> _Instructions for the task_
Please write out the data again, beginning at the line that has "Where should I" and stopping after the line that has "coord(42,172)". Replace "thumbs-up" with "thumbs-down" and keep everything else the same.

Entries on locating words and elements
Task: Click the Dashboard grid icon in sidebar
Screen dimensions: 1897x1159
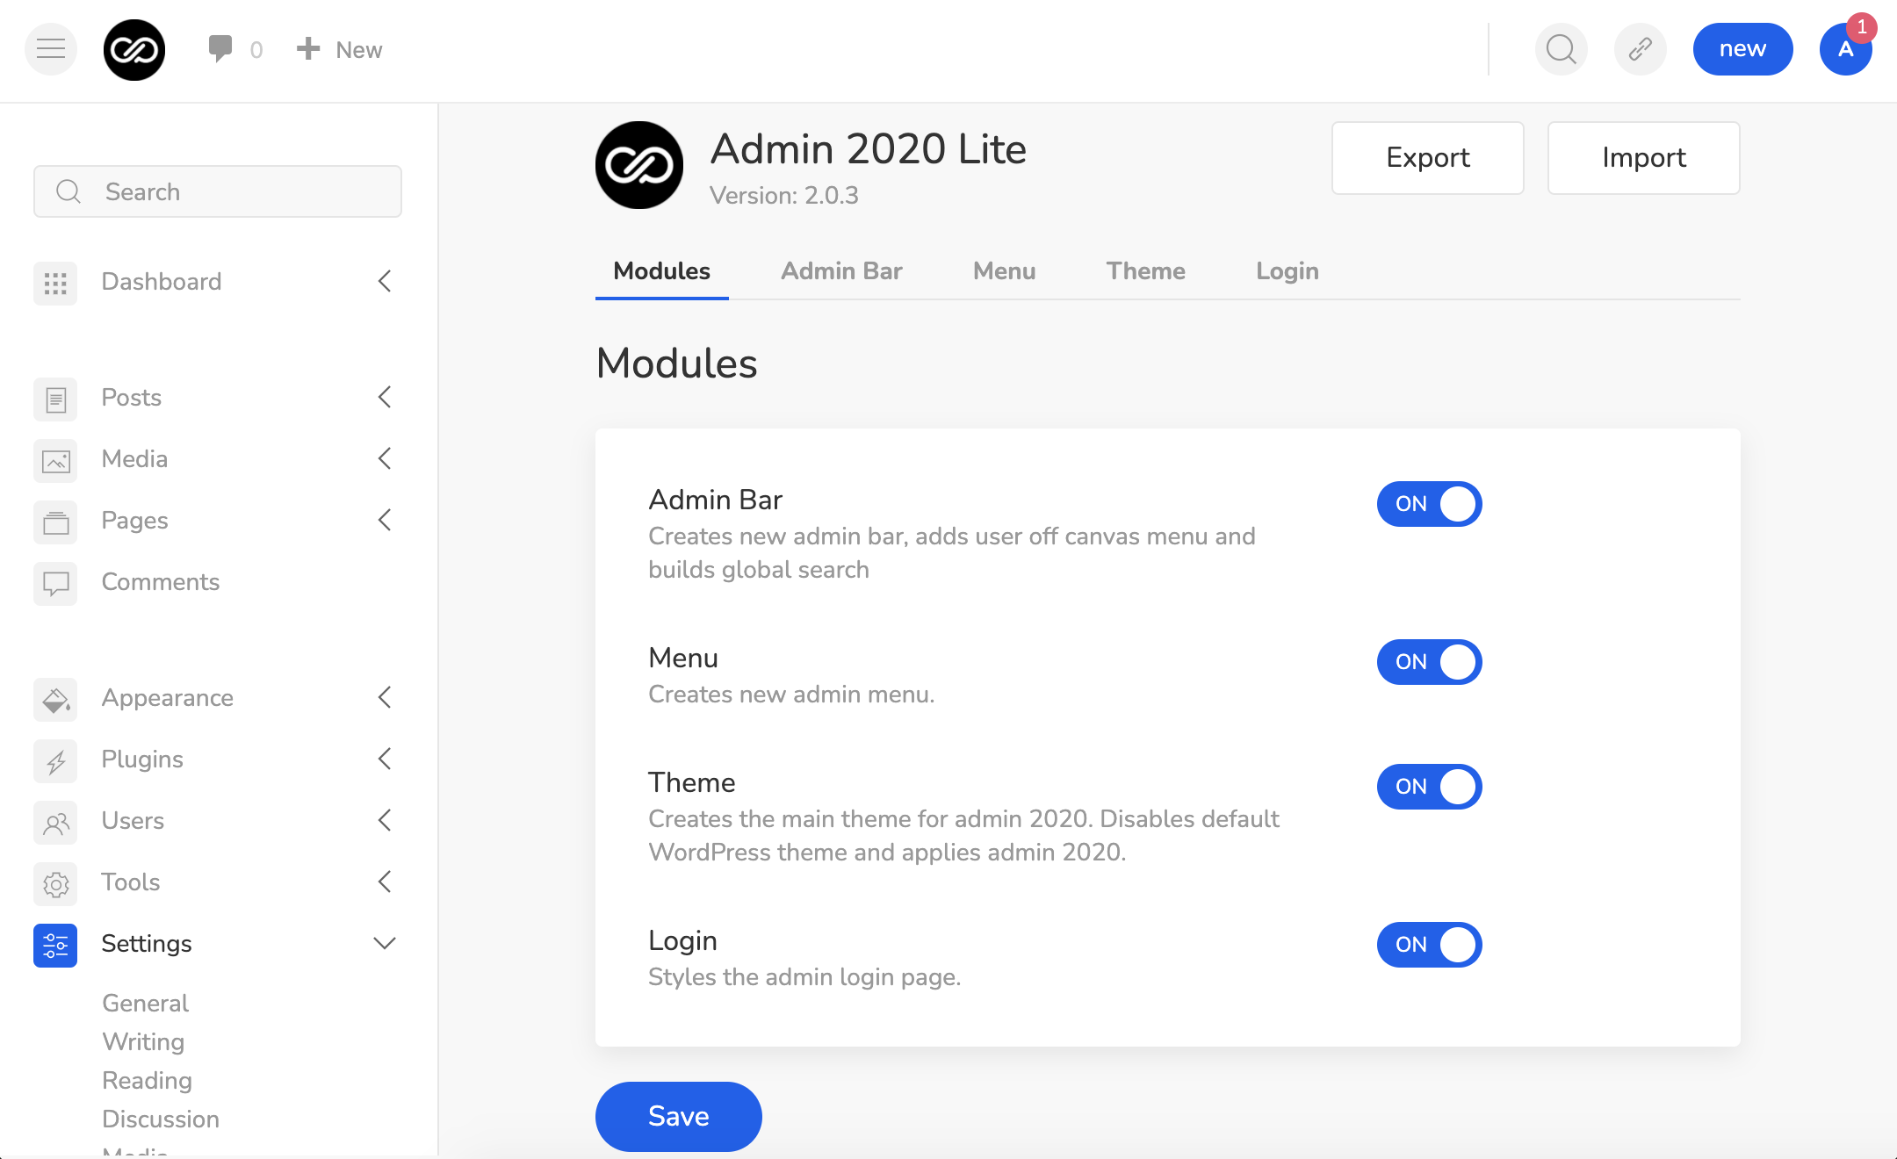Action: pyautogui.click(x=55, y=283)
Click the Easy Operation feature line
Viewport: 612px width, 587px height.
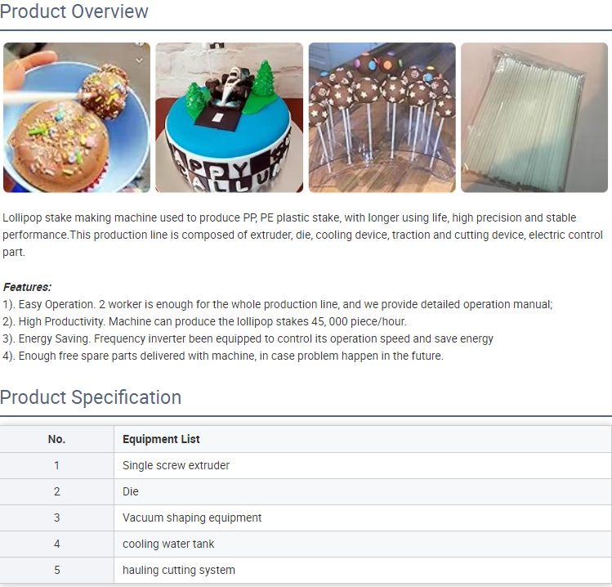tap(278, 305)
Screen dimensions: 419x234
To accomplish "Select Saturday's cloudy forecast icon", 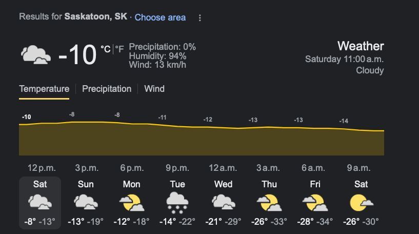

--

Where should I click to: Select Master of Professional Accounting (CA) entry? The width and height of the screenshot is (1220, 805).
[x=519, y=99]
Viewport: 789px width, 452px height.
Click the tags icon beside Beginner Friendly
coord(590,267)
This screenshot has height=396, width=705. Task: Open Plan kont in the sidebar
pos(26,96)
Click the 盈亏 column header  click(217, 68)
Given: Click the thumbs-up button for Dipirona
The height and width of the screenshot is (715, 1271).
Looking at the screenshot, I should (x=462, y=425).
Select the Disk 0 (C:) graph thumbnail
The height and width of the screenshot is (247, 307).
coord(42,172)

> _Task output_
Where should I click to: Select Master of Professional Accounting (CA) entry? The width and height of the screenshot is (1220, 805).
[x=519, y=99]
Viewport: 789px width, 452px height.
Click the tags icon beside Beginner Friendly
coord(590,267)
This screenshot has height=396, width=705. Task: Open Plan kont in the sidebar
pos(26,96)
Click the 盈亏 column header  click(217, 68)
Given: Click the thumbs-down button for Dipirona
The height and width of the screenshot is (715, 1271).
Looking at the screenshot, I should (x=462, y=425).
Select the Disk 0 (C:) graph thumbnail
The height and width of the screenshot is (247, 307).
coord(42,172)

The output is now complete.